Желание крепко обнять ее и защитить от всего, что причиняет боль, непреодолимо, но я знаю, что это не то, что нужно в этой ситуации. Хейли многое пережила, и я не смогу защитить ее от самой себя ни сейчас, ни через несколько месяцев. Я не смогу избавить Хейли от боли или забрать ее себе, даже при всем моем желании. Черт, я бы не колебался ни секунды. Но ничто из того, что я скажу или сделаю, не изменит случившегося. Ничто и никто не сможет вернуть ей Кэти и Джаспера.

Осторожно сжимаю руками ее лицо и жду, когда она снова посмотрит на меня.

– Я не знал твоей сестры, – тихо и нерешительно начинаю я, поскольку мы впервые откровенно говорим на эту тему. До недавнего времени я был твердо уверен, что Кэти просто уехала. Я думал, что они поссорились и решили не разговаривать друг с другом целое лето. Боже, как я мог так ошибаться? – Но неужели ты правда считаешь, что Кэти хотела, чтобы ты последовала за ней?

В ее глазах собираются слезы, но она не отводит от меня взгляд.

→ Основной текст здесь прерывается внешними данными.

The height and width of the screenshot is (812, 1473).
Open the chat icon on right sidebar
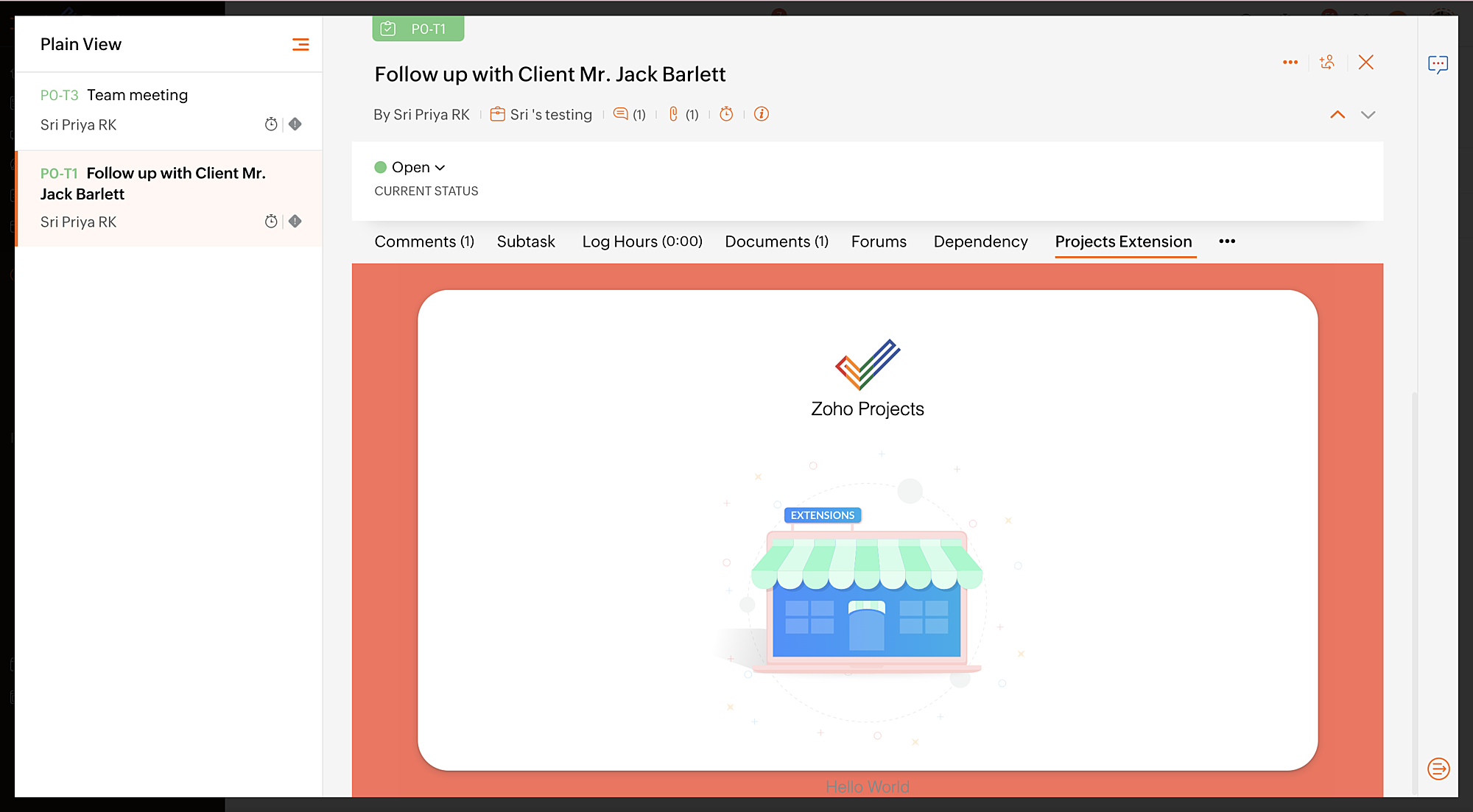point(1438,65)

– Она бы не… – еле слышно выдавливает Хейли и хватается за мое запястье. – Кэти всегда… Кэти любила и наслаждалась жизнью, а теперь… теперь она никогда больше не сможет ходить на вечеринки, которые так обожала. Она никогда больше не будет готовиться к экзаменам ночи напролет и не выучит наизусть сложнейшие конспекты. Она никогда больше не будет есть со мной мороженое или защищать меня от грозы, – на последних словах Хейли издает хриплый смешок, который заканчивается рыданием. – Я очень боюсь грозы, но Кэти придумала уловку: при первых звуках грома она забиралась ко мне в кровать, как бы показывая, что это она трусиха, а не я.

Я освобождаю руку от хватки Хейли, чтобы вытереть слезы с ее щек.

– Кэти никогда больше не влюбится, не будет заниматься серфингом, и я не услышу, как она хохочет над шуткой, пока у нее не выступят слезы и она не завизжит, как морская свинка, – с тоскливой улыбкой продолжает Хейли. – Мы не выпустимся вместе. Папа не поведет ее к алтарю. Она никогда не станет матерью и тетей. И она никогда не состарится вместе со мной и кучей внуков… или кошек.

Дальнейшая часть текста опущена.